If commodities continue to climb, the deals that companies like Barrick are now making will seem like a steal compared to how high prices for mining assets could go.

"In a world where commodities are trading at ever new highs! , and y ou're looking at [the Zambian] project and the cash flow generated, the reality is today's prices may well be cheap in tomorrow's world," John Ing, an analyst at Maison Placements, told Reuters.

Mining companies are also sitting on a lot of cash, and hungry to score more assets in key producing regions.

"As de-leveraged companies compete for shrinking resources, we expect merger and acquisition activity to continue to pick up, characterized by larger deals and bolt-on acquisitions," Michael Lynch-Bell, global mining and metals transactions advisory leader at Ernst & Young, told Reuters.

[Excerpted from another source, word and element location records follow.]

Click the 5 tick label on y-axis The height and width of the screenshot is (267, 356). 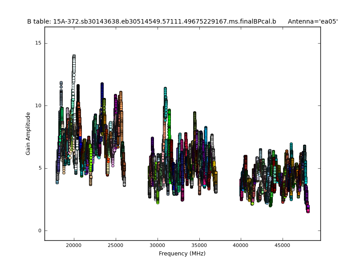(x=39, y=168)
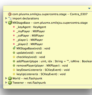This screenshot has height=95, width=92.
Task: Select the addPlayer method entry
Action: [x=54, y=61]
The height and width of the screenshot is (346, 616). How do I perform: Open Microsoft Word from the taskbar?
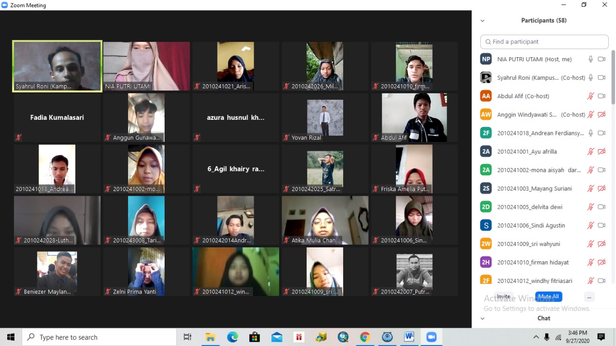point(409,337)
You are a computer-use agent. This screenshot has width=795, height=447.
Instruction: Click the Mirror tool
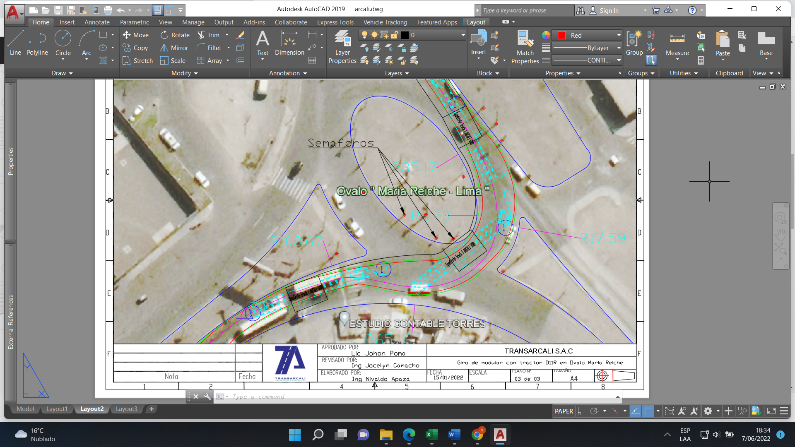click(174, 48)
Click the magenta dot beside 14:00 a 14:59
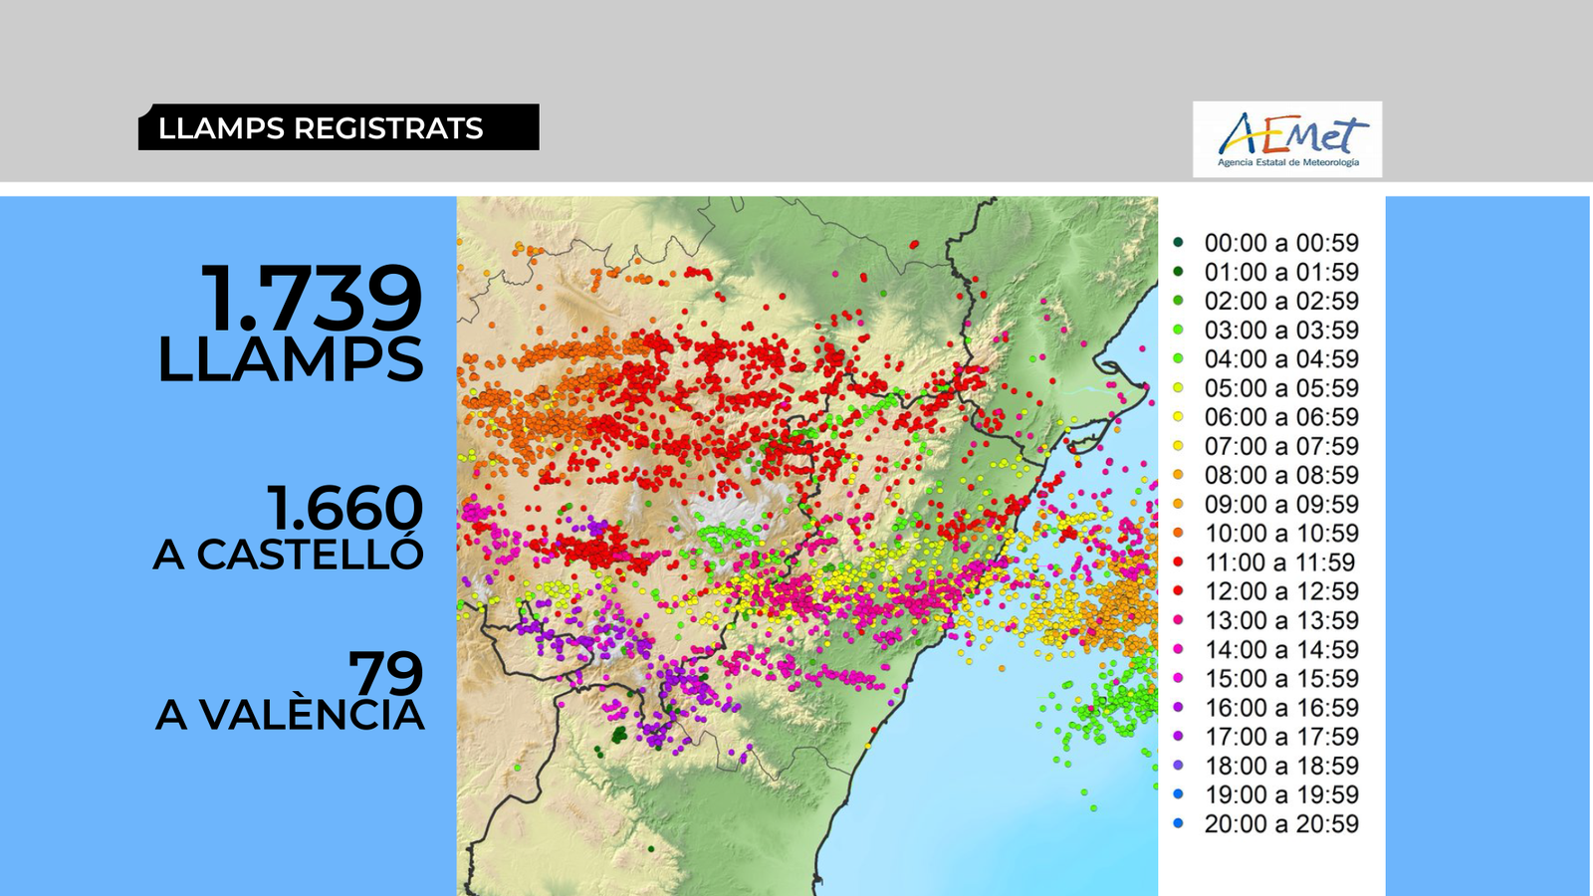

Some of the biggest mining players like BHP Billiton, Rio Tinto and Xstrata Plc (LON: XTA) said instead of takeovers they are looking to spend billions on expansion efforts.

BHP said it expects to spend $80 billion on growth over the next five years.

"As one looks at a buy versus build equation, the clear opportunity for us is to continue to invest money in our organic portfolio," BHP CEO Marius Kloppers told analysts earlier this year.

Mining companies are also venturing into more politically risky regions like Papua New Guinea and Mongolia.

"If you are looking for new projects, new assets, then you have to go to those countries that are perceived to be riskier," said Lynch-Bell.

Lynch-Bell also said initial public offering (IPO) activity in the metals and mining sector should pick up in 2011 as well.

"We are certainly busier than we've been for a long time in terms of preparing companies for IPO: it's iron ore, it's coal, it's platinum," he said.